Thanks, but no. I'm still getting that error:
*****
cc -c -pipe -O -W -Wall -Wpointer-arith -Wno-unused-parameter -Werror -g -I src/core -I src/event -I src/event/modules -I src/os/unix -I objs \
-o objs/src/event/ngx_event_openssl.o \
src/event/ngx_event_openssl.c
src/event/ngx_event_openssl.c: In function ‘ngx_ssl_handshake’:
src/event/ngx_event_openssl.c:1165:31: error: dereferencing pointer to incomplete type
if (c->ssl->connection->s3) {
^
src/event/ngx_event_openssl.c:1166:31: error: dereferencing pointer to incomplete type
c->ssl->connection->s3->flags |= SSL3_FLAGS_NO_RENEGOTIATE_CIPHERS;
^
src/event/ngx_event_openssl.c: In function ‘ngx_ssl_session_ticket_key_callback’:
src/event/ngx_event_openssl.c:2866:9: error: implicit declaration of function ‘RAND_pseudo_bytes’ [-Werror=implicit-function-declaration]
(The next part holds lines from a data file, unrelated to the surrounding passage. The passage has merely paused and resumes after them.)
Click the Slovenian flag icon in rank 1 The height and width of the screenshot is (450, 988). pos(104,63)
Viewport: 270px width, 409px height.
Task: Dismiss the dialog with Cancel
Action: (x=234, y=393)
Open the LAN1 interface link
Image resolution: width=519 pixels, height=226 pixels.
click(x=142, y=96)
RAND_pseudo_bytes(iv, 16);
^
cc1: all warnings being treated as errors
*****
Changed code section:
*****
c->recv_chain = ngx_ssl_recv_chain;
c->send_chain = ngx_ssl_send_chain;
#ifdef SSL3_FLAGS_NO_RENEGOTIATE_CIPHERS
#ifndef OPENSSL_NO_SSL_INTERN
/* initial handshake done, disable renegotiation (CVE-2009-3555) */
if (c->ssl->connection->s3) {
c->ssl->connection->s3->flags |= SSL3_FLAGS_NO_RENEGOTIATE_CIPHERS;
}
#endif
#endif
return NGX_OK;
}
sslerr = SSL_get_error(c->ssl->connection, n);
*****
Just adding that I clean the source before each build attempt via:
*****
hg --config "extensions.purge=" purge --all
hg revert --all
*****
I also don't know where I'd find if "OPENSSL_NO_SSL_INTERN" was already defined. printenv doesn't show it, nor does a recursive grep in /etc or ~.
Let me know if there are any other tests you'd like me to try or any other information you need from me that may help.